[[ RECORDS FOR THIS EXERCISE open ]]
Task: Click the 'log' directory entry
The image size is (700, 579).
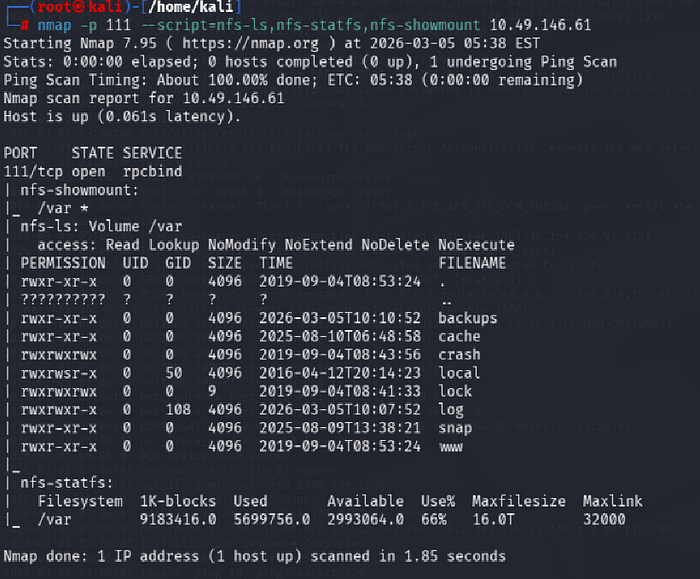Action: [451, 410]
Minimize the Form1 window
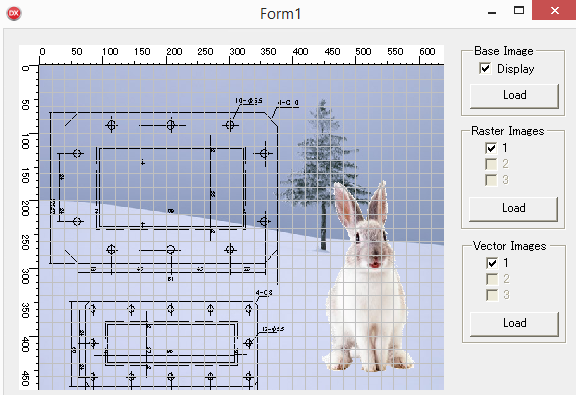 [x=492, y=12]
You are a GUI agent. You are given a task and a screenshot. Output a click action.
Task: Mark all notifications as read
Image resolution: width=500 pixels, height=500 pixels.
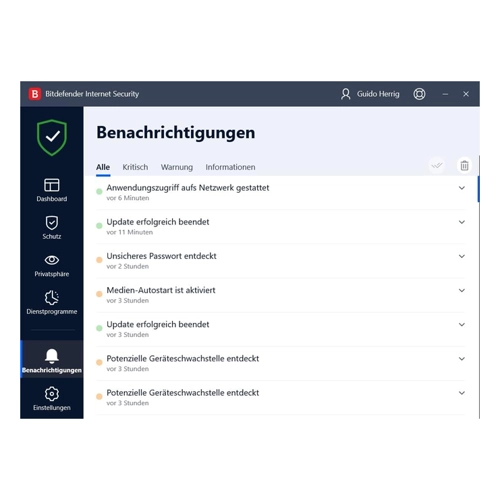pos(437,165)
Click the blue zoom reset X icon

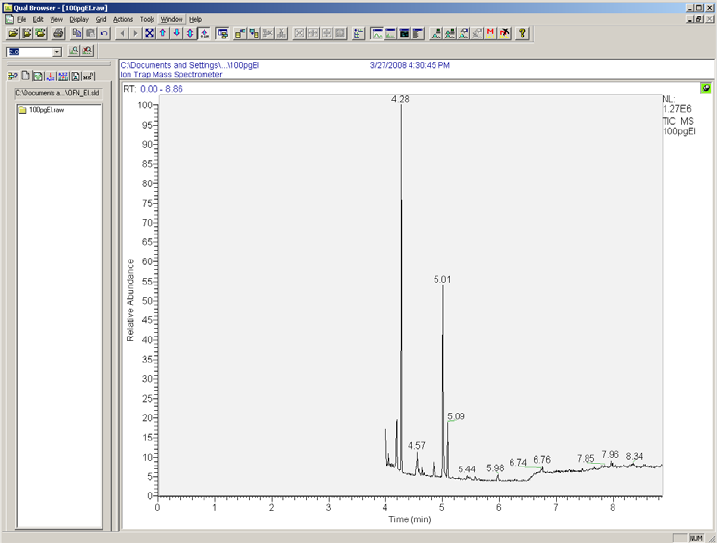tap(149, 33)
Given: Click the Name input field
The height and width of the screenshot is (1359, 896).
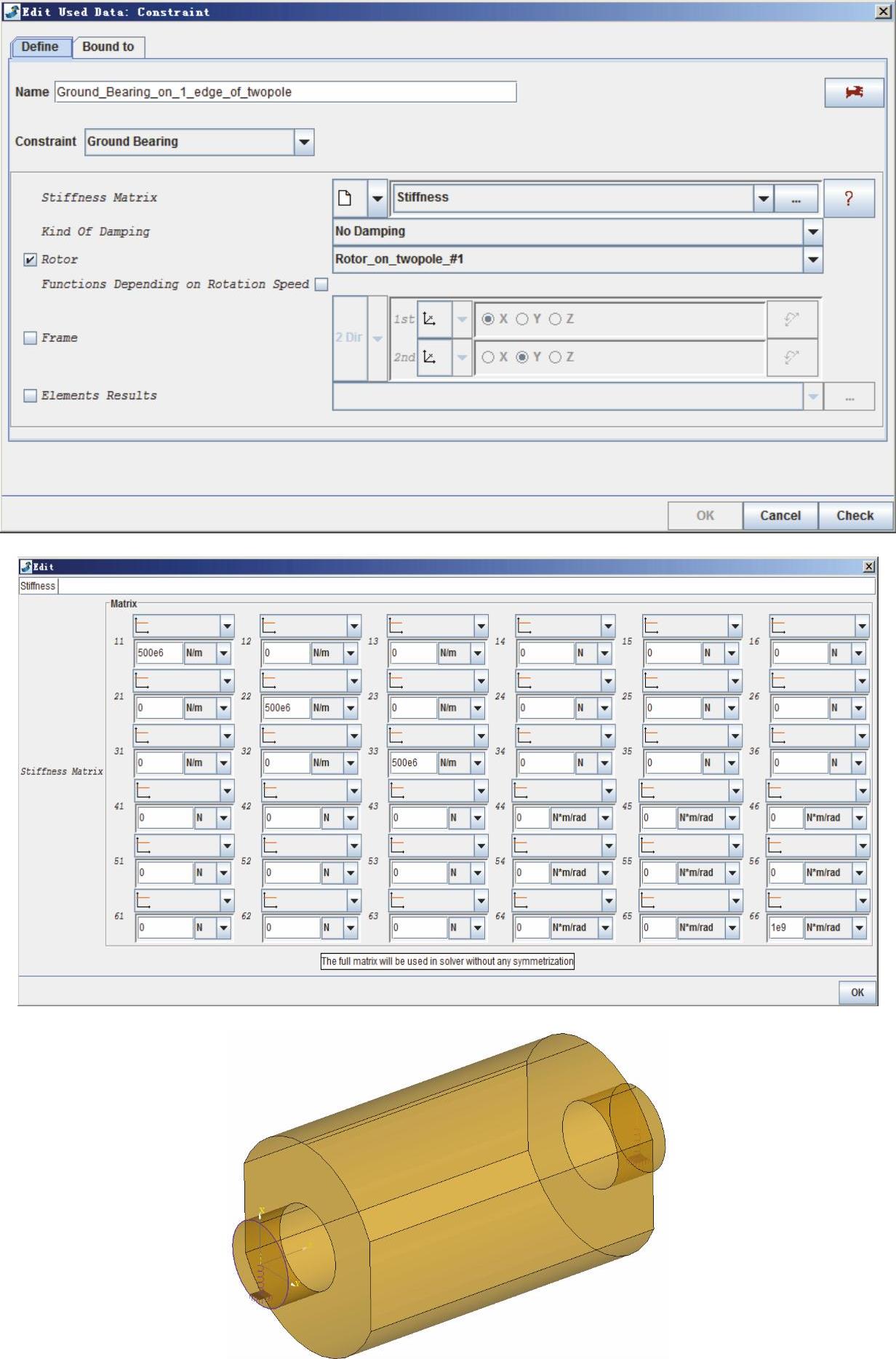Looking at the screenshot, I should click(x=285, y=92).
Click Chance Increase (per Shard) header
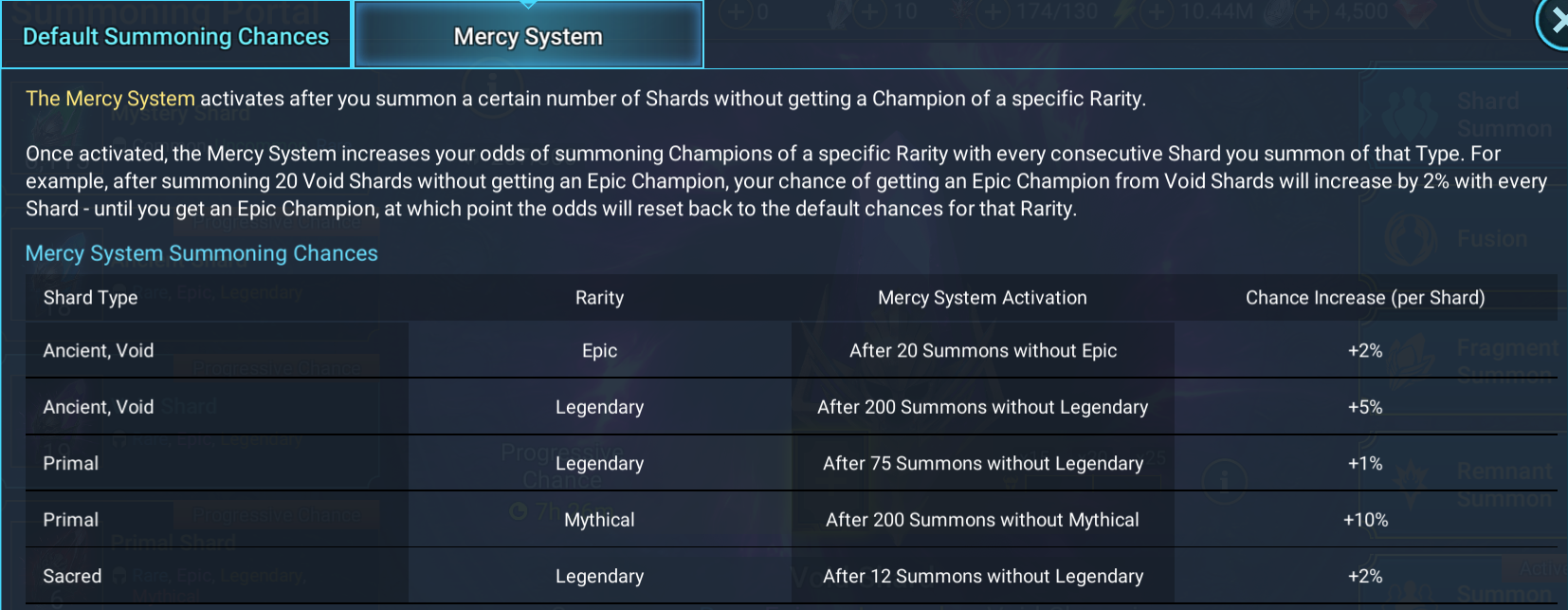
[[ RECORDS FOR THIS EXERCISE closed ]]
**YOUR ASSIGNMENT**
Each entry should appear again exactly as written, pictures excluded.

**ANSWER BOX**
Task: Click the 'log' directory entry
The image size is (700, 579).
Action: [451, 410]
Minimize the Form1 window
 [x=492, y=12]
You are a GUI agent. You are given a task and a screenshot. Output a click action.
Task: Mark all notifications as read
Image resolution: width=500 pixels, height=500 pixels.
pos(437,165)
Click the blue zoom reset X icon

tap(149, 33)
Given: Click the Name input field
The height and width of the screenshot is (1359, 896).
Looking at the screenshot, I should click(x=285, y=92).
Click Chance Increase (per Shard) header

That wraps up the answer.